During the three years of His Ministry, Jesus was teaching and preparing His Disciples (the 12 and the others who followed and learned from Him) to become Apostles (those who are sent out) to proclaim the Gospel of Salvation not just to the Jews and the people of Israel, but also to the entire world. Jesus was (and is) often called Master, not just because He was a great and wise Rabbi (teacher) and not just because He is God incarnate (John1:1-3, 14), but because was truly training His followers to perform a great work and vocation. For this reason, discipleship of Jesus really means a Master and Apprentice relationship, which reflects how people learned a trade skill back then and even now with modern our vocational training.
The fictional Star Wars universe reflects this concept with the religious practices of both the Jedi and the Sith in how they trained their Padawans (Jedi) and Apprentices (Sith) in the ways of the Force. The Jedi, who were good and served the light side of the Force, would train Padawans personally in the ways of the Force so that they could become Jedi Knights in service to the Force and the Jedi Order. Once these Knights were ready to train Padawans of their own, they became Jedi Masters and they would teach their Padawans for years, much like Jesus did with His Disciples, until they were ready to become Knights. Over time, if these Masters proved themselves worthy and wise, they could become one of the twelve Masters who would serve in the Jedi Council to lead the Order.

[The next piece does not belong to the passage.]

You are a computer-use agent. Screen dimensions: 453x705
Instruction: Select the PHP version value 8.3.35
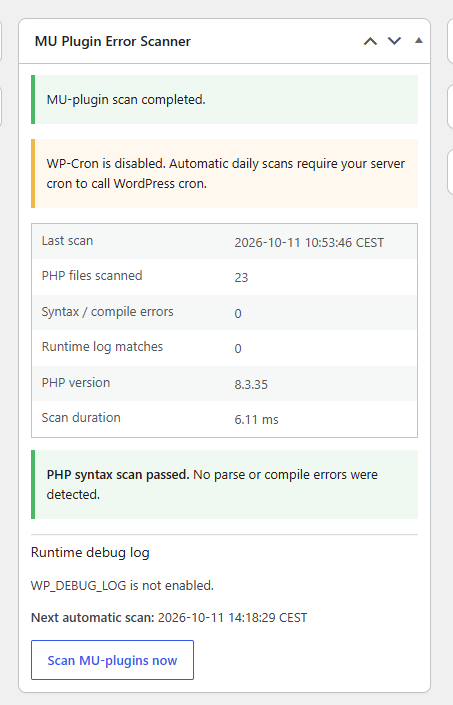click(x=251, y=385)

The Sith, who were evil enemies of the Jedi and served the dark side of the Force, had a similar practice in their history until Darth Bane came, destroyed the Sith Order as it was, and founded a new Sith Order based upon the Rule of Two, in which there would only be two Sith Lords, a Master and Apprentice; no more, no less. Even though he destroyed the old Sith Order because of the weaknesses that he saw in it, Darth Bane also wanted to destroy the Jedi. However, he knew that it would take a long time to accomplish this and he wanted his Sith Order to hide in the shadows to gain strength and power so that when the Sith later revealed themselves to the Jedi it would be too late. Darth Bane thus chose an Apprentice whom would not only share this same vision but would also powerful and wise to continue on his legacy so that the Jedi Order would be destroyed. He chose Darth Zannah, who did continue on Darth Bane’s plan and legacy, but only after many years of training. Darth Zannah later chose an Apprentice of her own, killed her Master, and trained her Apprentice for many years. The cycle continued on for a thousand years until Darth Sidious (Emperor Palpatine) made Darth Bane’s vision a reality, destroyed the Jedi Order, and established the Sith/Galactic Empire over most of the known galaxy.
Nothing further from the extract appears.